## EXTRACT:
* Start *

39 Old Ridgebury Road
Danbury, Connecticut 06810-5113
 
Ladies and Gentlemen:
 
Citigroup Global Markets Inc. (the “Underwriter”) understands that Praxair, Inc., a Delaware corporation (the “Company”), proposes to issue and sell $500,000,000 aggregate principal amount of its 1.900% Notes due 2019 (the “Notes”), covered by the registration statement on Form S-3 (No. 333-183150) (the “Registration Statement”) filed by the Company.  Subject to the terms and conditions set forth herein or incorporated by reference herein, the Underwriter agrees to purchase $500,000,000 aggregate principal amount of the Notes.  The closing in respect of the purchase and sale of the Notes shall occur on November 12, 2013 at 10:00 a.m. (the “Closing Date”) at the offices of Davis Polk & Wardwell LLP, 450 Lexington Avenue, New York, New York 10017.

* End *

## INSTRUCTION A:
Can you convert the rows below into a Markdown table with the columns No. and Entry, covering everything from the line containing "The height and" down to the end of the rows? Skip blank lines and leave out the pictures.

## DATA FOR THE TASK:
* Start *

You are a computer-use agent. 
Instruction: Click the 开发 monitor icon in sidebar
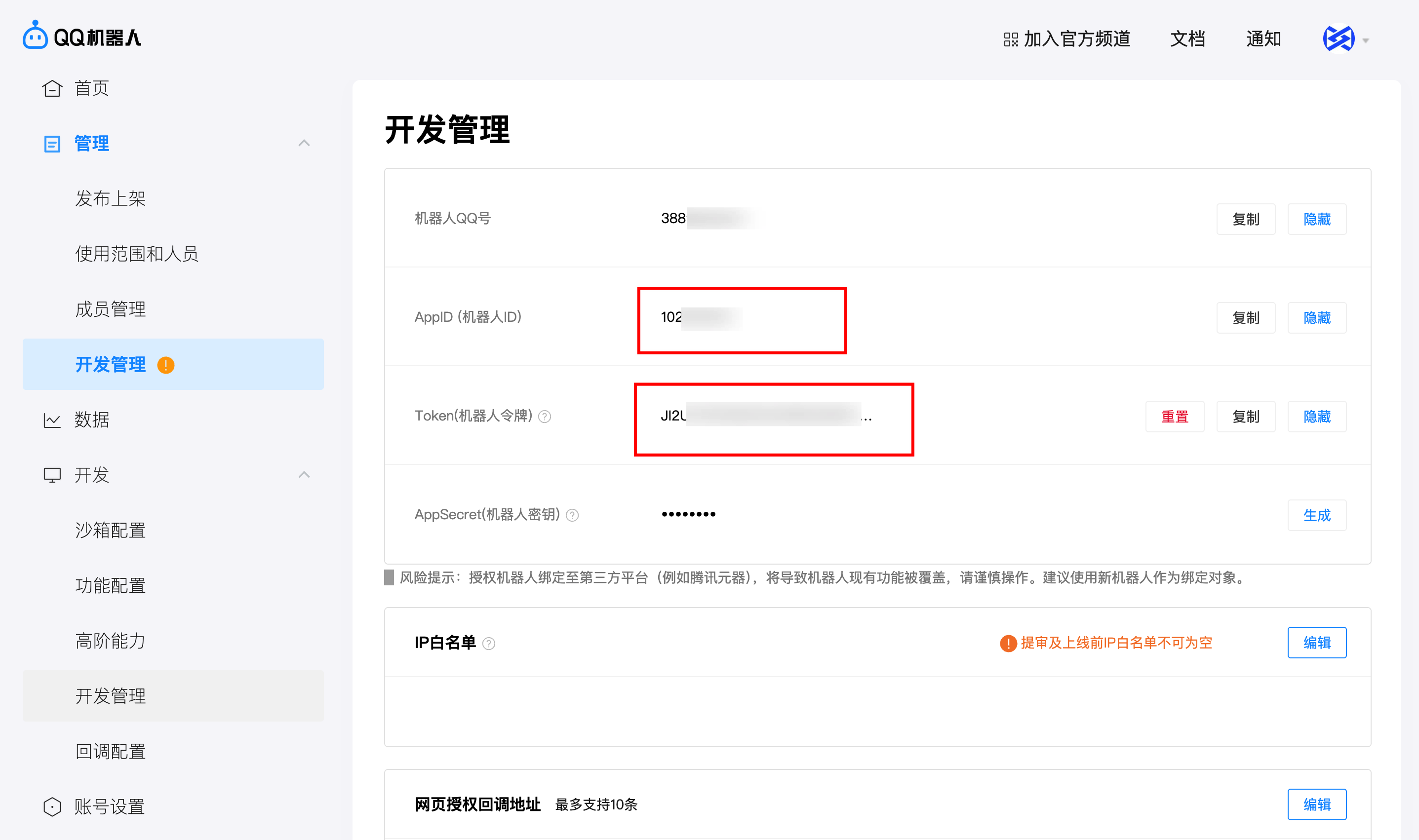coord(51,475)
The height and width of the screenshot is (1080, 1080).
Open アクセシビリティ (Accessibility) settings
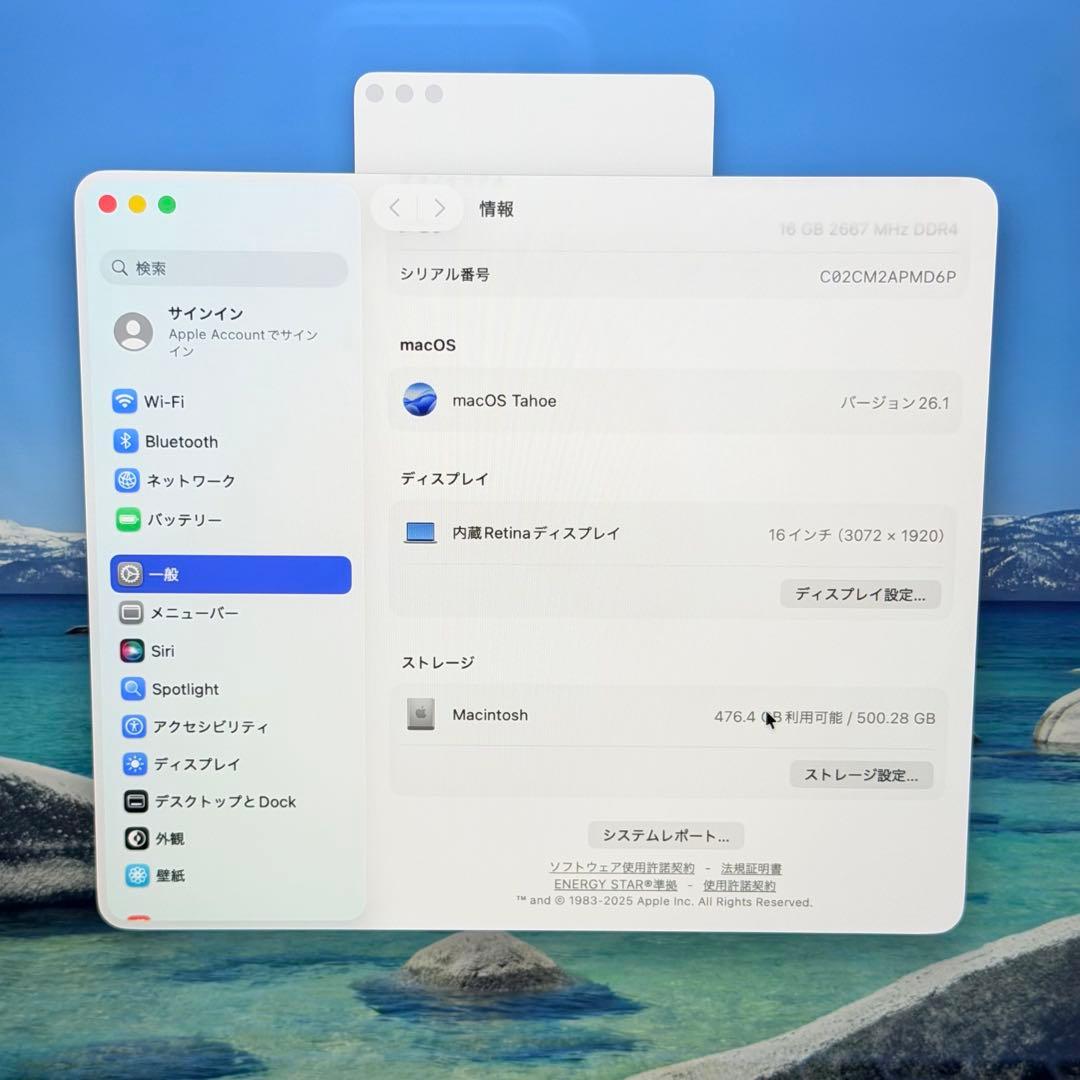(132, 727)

* End *

## INSTRUCTION B:
Could you carry on the underwriting letter about the Praxair notes from where it stops?

## RESULT A:
| No. | Entry |
|---|---|
| 1 | The height and width of the screenshot is (1080, 1080). |
| 2 | Open アクセシビリティ (Accessibility) settings |
| 3 | (132, 727) |

## RESULT B:
All the provisions contained in the Praxair, Inc. Standard Underwriting Agreement Provisions (August 8, 2012 edition), other than the form of Delayed Delivery Contract attached thereto as Annex I and Terms Agreement attached thereto as Annex II (the “Standard Provisions”), a copy of which is filed as an exhibit to the Registration Statement, are incorporated herein by reference in their entirety and shall be deemed to be a part of this Terms Agreement to the same extent as if the Standard Provisions had been set forth in full herein; provided that for purposes of this Terms Agreement there shall be no Preliminary Prospectus and the term “Time of Sale Information” shall mean, as of the Time of Sale (as defined below), the Basic Prospectus, as amended or supplemented immediately prior to the Time of Sale and the Issuer Free Writing Prospectus attached as Exhibit 1 hereto. Terms defined in the Standard Provisions are used herein as therein defined.
 
For purposes of Sections 2 and 7 of the Standard Provisions, the only information furnished to the Company by the Underwriter for use in the U.S. Prospectus consists of the following information in the U.S. Prospectus furnished on behalf of the Underwriter: the last paragraph at the bottom of the prospectus supplement cover page concerning the terms of the offering by the Underwriter, and the information contained in the 3rd paragraph, the third and fourth sentences of the 6th paragraph, and the 7th and 8th paragraphs under the caption “Underwriting in the prospectus supplement.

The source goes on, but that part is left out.